▶ **INSTRUÇÕES DA TAREFA**
De acordo com o trecho selecionado sobre o Magistério eclesiástico e a filosofia, o que compete ao Magistério antes de mais?
======== TRECHO SELECIONADO ========
50. Por conseguinte, o Magistério
eclesiástico pode, e deve, exercer com autoridade, à luz da fé, o discernimento
crítico sobre filosofias e afirmações que contradigam a doutrina cristã. 55 Ao Magistério compete, antes de mais,
indicar os pressupostos e as conclusões filosóficas que são incompatíveis com a
verdade revelada, formulando assim as exigências que, do ponto de vista da fé,
se impõem à filosofia. Além disso, no desenvolvimento do saber filosófico,
surgiram diversas escolas de pensamento; ora, este pluralismo impõe ao Magistério
a responsabilidade de exprimir o seu juízo sobre a compatibilidade ou
incompatibilidade das concepções de base, defendidas por essas escolas, com as
exigências próprias da palavra de Deus e da reflexão teológica.
======== SEGMENTO DE DADOS ========
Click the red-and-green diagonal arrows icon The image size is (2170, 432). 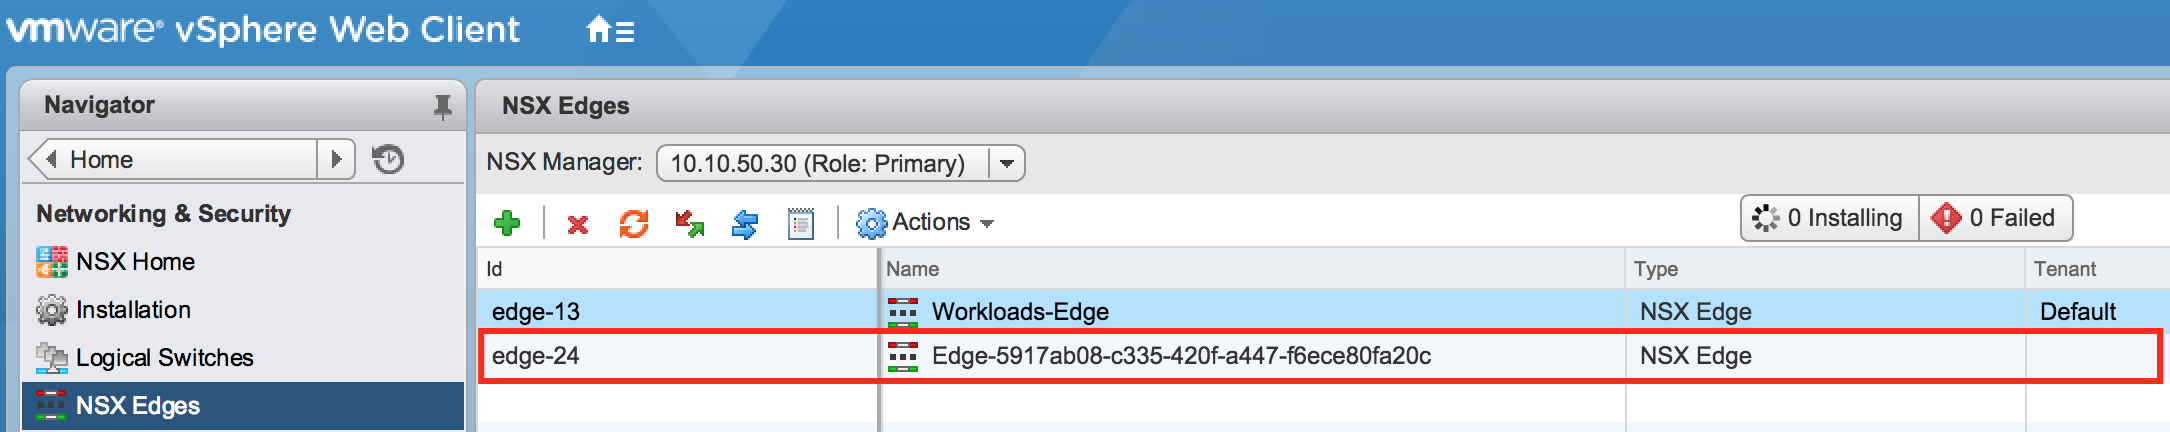(689, 223)
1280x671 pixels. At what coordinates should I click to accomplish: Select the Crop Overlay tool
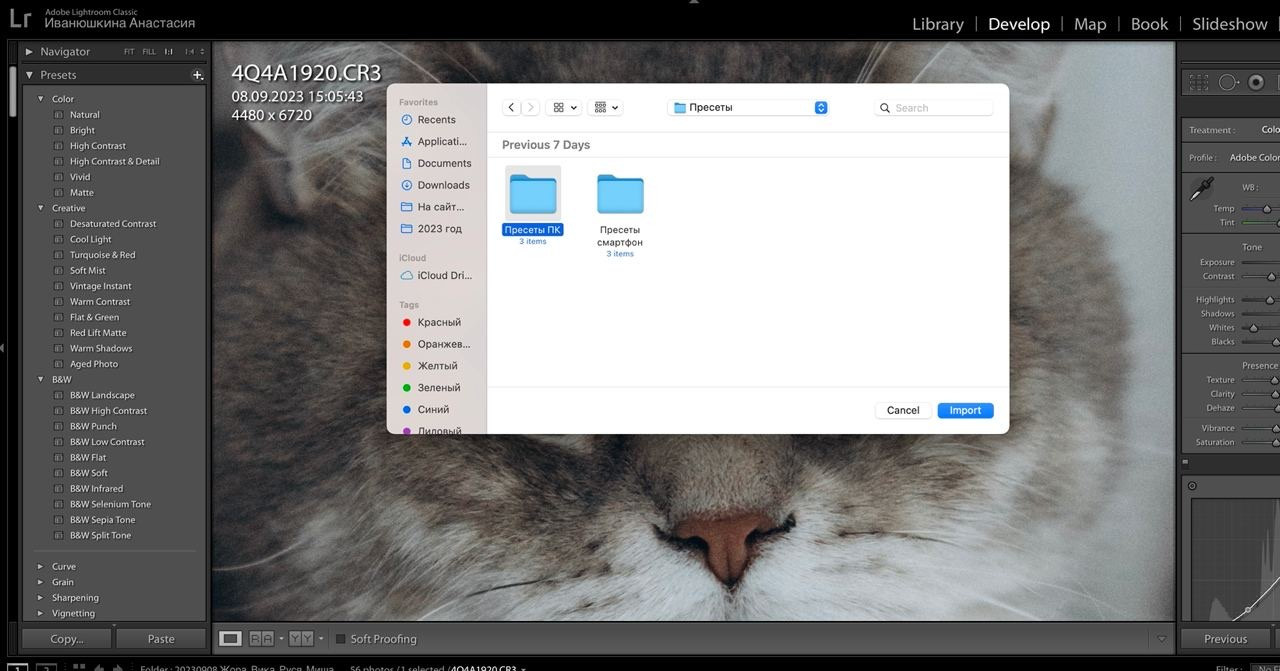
========
▶ **SOLUÇÃO DA TAREFA**
Compete-lhe indicar os pressupostos e as conclusões filosóficas que são incompatíveis com a verdade revelada.